There’s a sense that American don’t want to go back to normal about a lot of things, including gun violence. Mayors in the United States are using their rhetoric and concrete proposals to try to reframe the debate about gun violence while dealing with immediate policing issues related to the use of firearms and implementing long-term efforts to reduce crime.
For example, after eight people were killed in a mass shooting in Atlanta, Georgia in March 2021, Atlanta Mayor Keisha Lance Bottoms used her annual State of the City Address to note that “mayors and leaders across the country are recognizing gun violence as a public health emergency.” She proposed to significantly increase resources devoted to the Atlanta Police Department, including the hire of 250 new police officers and a new police training facility, as well as increased investment in affordable housing, opportunities for youth, job creation, and other initiatives designed to reduce the potential for violence by strengthening the social safety net.
Mass shootings happen
in the US every day
Between 1 January and 25 April 2021, there were 159 mass shootings in the United States in which four or more people were shot, including 12 in which at least four people were shot dead (1).
Cities with mass shootings included Indianapolis, Chicago, Philadelphia, Yazoo City, Mississippi (population 11,000), and Aliceville, Alabama (population 2,500).
The US Congressional Research Service identifies a mass shooting as an incident in which four or more individuals, not including the shooter, are killed by a gun. According to this definition, there have been at least five mass shootings each year for the past five calendar years in the US.
The mass media often utilize a more expansive definition in which a shooter wounds or kills four or more individuals. Following these criteria, there are about two mass shootings per day in the United States.
Mass shootings are one very visible aspect of gun violence in the US. In 2020, there were over 19,380 gun homicides in the US. More than 24,000 people also died by suicide using guns (2).
An analysis of data on gun-related deaths in the US complied by the federal Centers for Disease Control and Prevention found that 612,310 Americans died from firearm injuries between 1999 and 2017, with nearly 20 percent of those deaths occurring in the last three years of the study periodwhat the lead author of the analysis calls “a worsening epidemic of firearm mortality” that can’t be attributed to random variation (3).

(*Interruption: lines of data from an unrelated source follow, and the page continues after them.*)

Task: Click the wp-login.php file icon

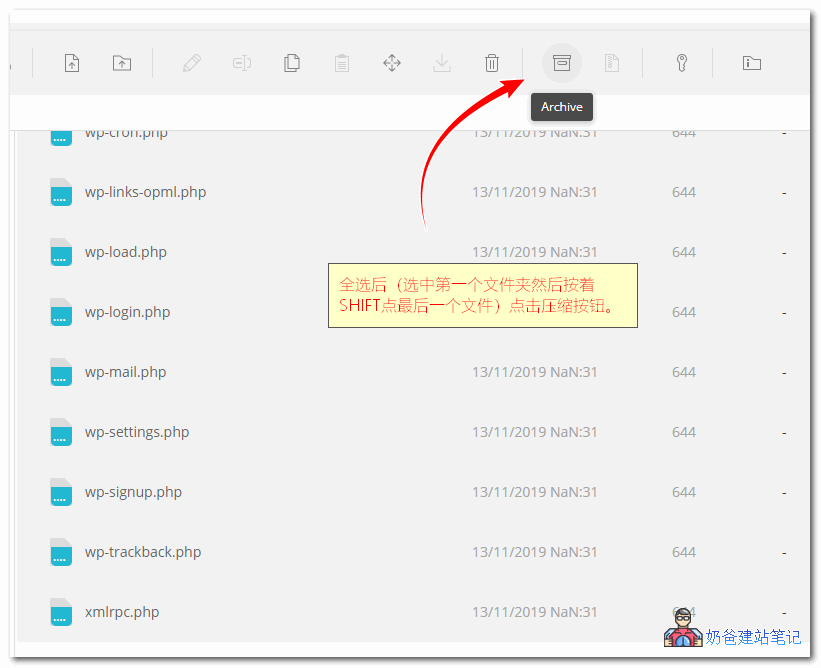Action: tap(61, 312)
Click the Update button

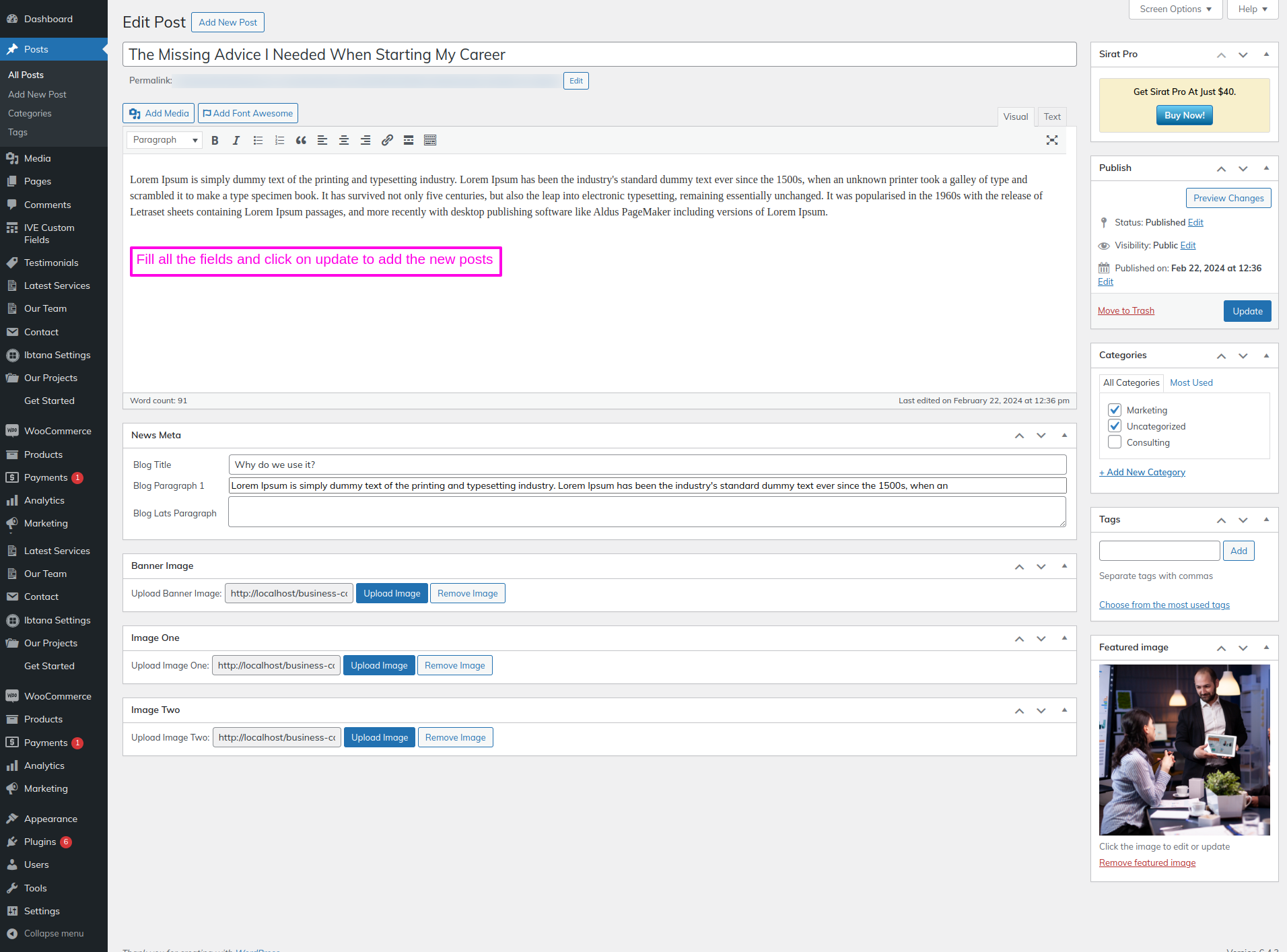click(x=1247, y=311)
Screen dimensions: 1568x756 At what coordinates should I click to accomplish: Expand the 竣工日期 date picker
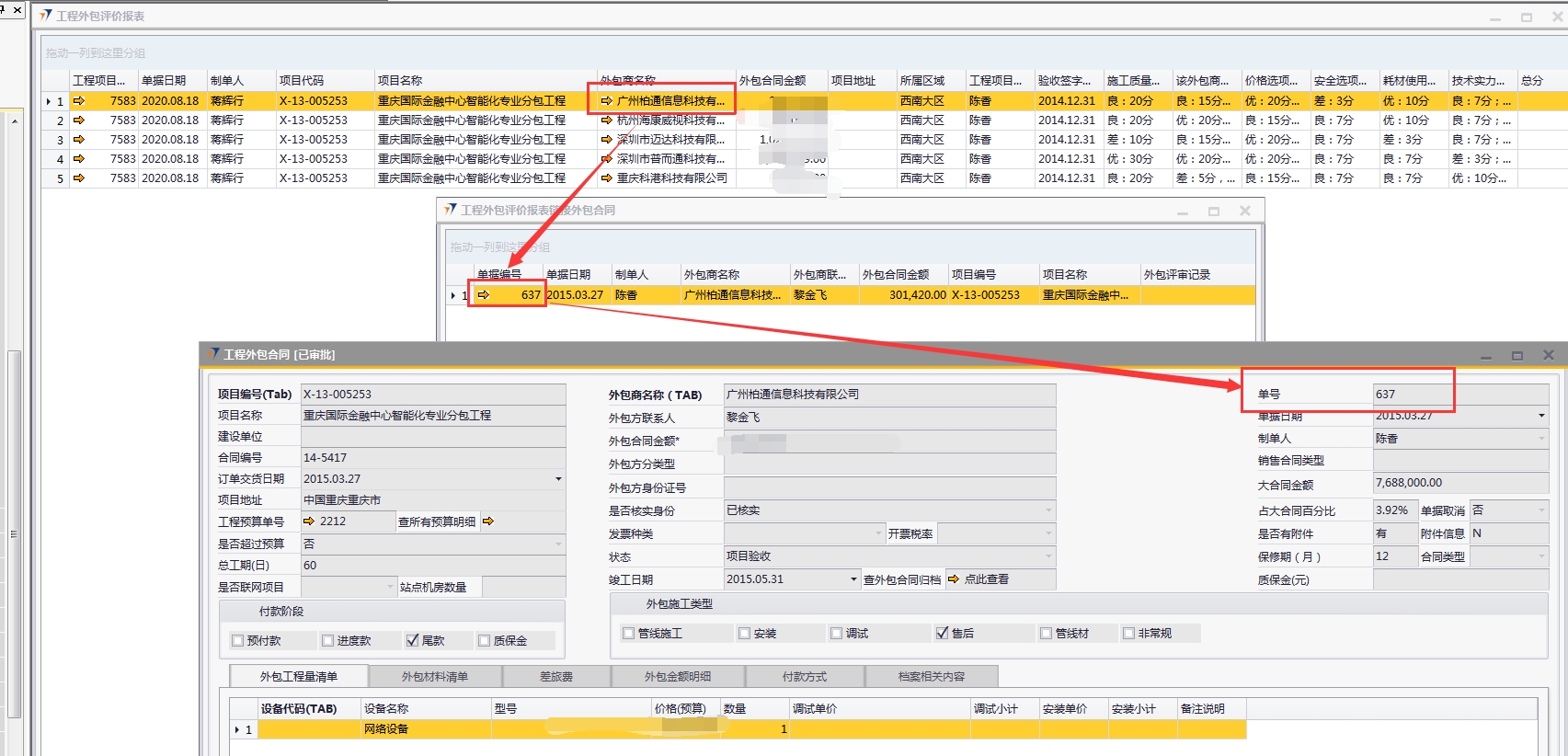853,580
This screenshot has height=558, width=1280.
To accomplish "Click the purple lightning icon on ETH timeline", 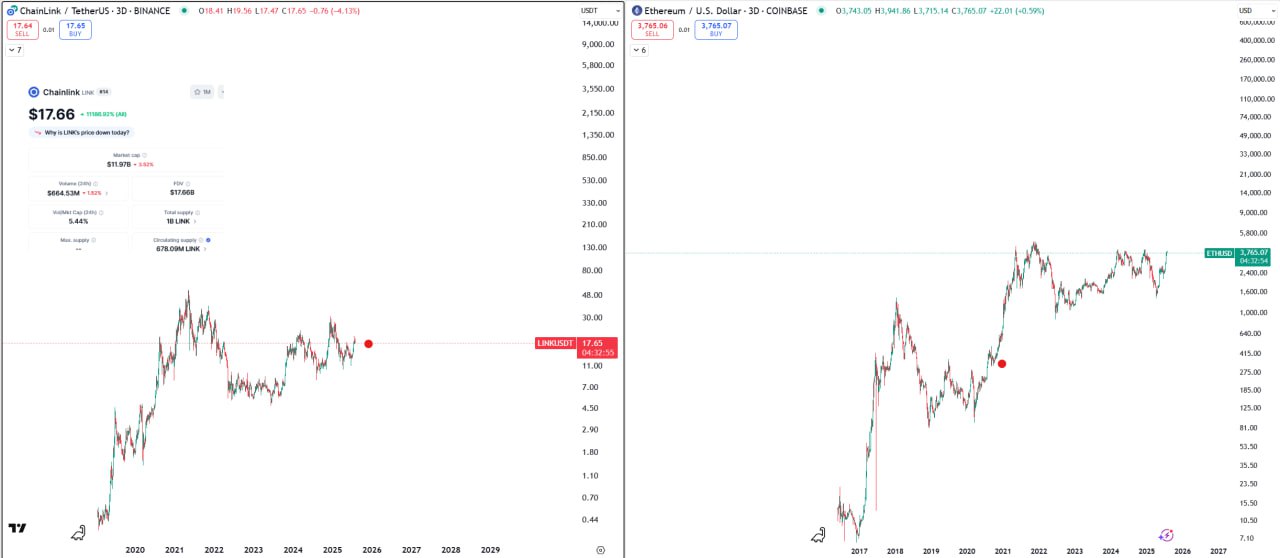I will click(x=1166, y=536).
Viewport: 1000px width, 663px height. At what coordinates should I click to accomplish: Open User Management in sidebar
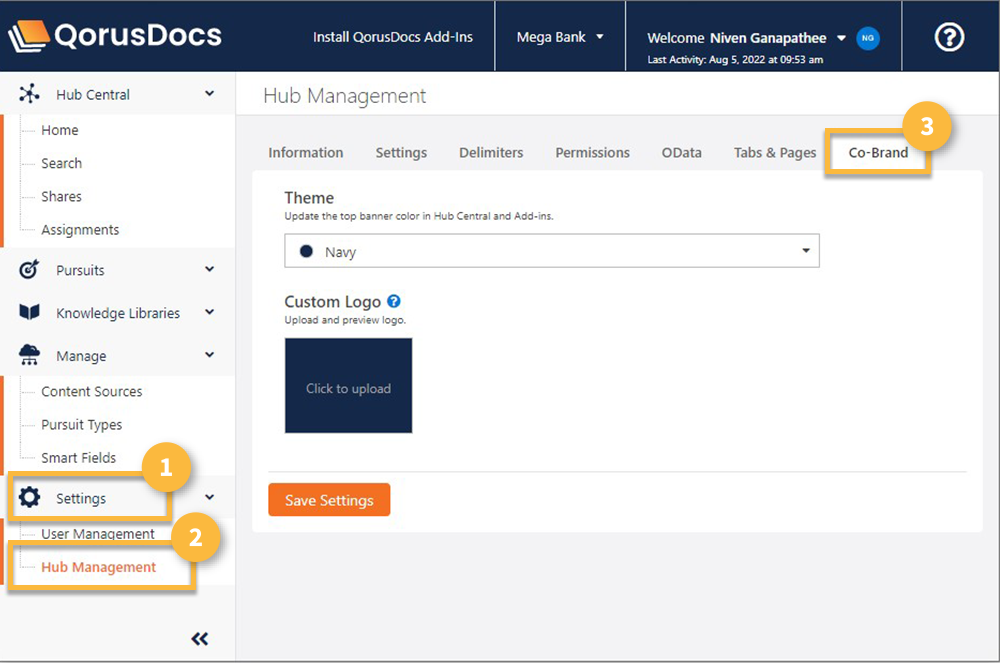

The analysis studied demographic and geographic differences in gun deaths. From 1999 to 2017, nearly all demographic groups saw increases in firearm death rates, but the level of increase varied across groups. For example, males had larger absolute increases than females. Hispanic whites were the only racial or ethnic group that saw reductions in mortality, while firearm mortality rates among both non-Hispanic whites and African Americans increased significantly. There were broad increases across age groups. Geographically, a majority of states had firearm trends that increased by more than 20%, with only a few states showing declines. Throughout the study period, suicide consistently accounted for about 60% of annual gun deaths, and homicides about 38%, with the rest categorized as “unintentional” deaths.
Reframing the gun
The authors of the analysis note that policymakers could use the detailed data to identify which subpopulations are most affected by gun deaths in their states and then seek to determine which interventions may be most appropriate.
For example, the authors note, suicide is the most common form of gun death in most states, and prevention efforts could be targeted to the highest-risk groups for suicide, such as older males and rural adults.
The authors of the study thus align with the thinking of Mayors Against Illegal Guns, a bipartisan US coalition of 1,000 mayors and former mayors. A foundational principle of the coalition is to “collect [and analyze] data to better understand gun violence in our communities.”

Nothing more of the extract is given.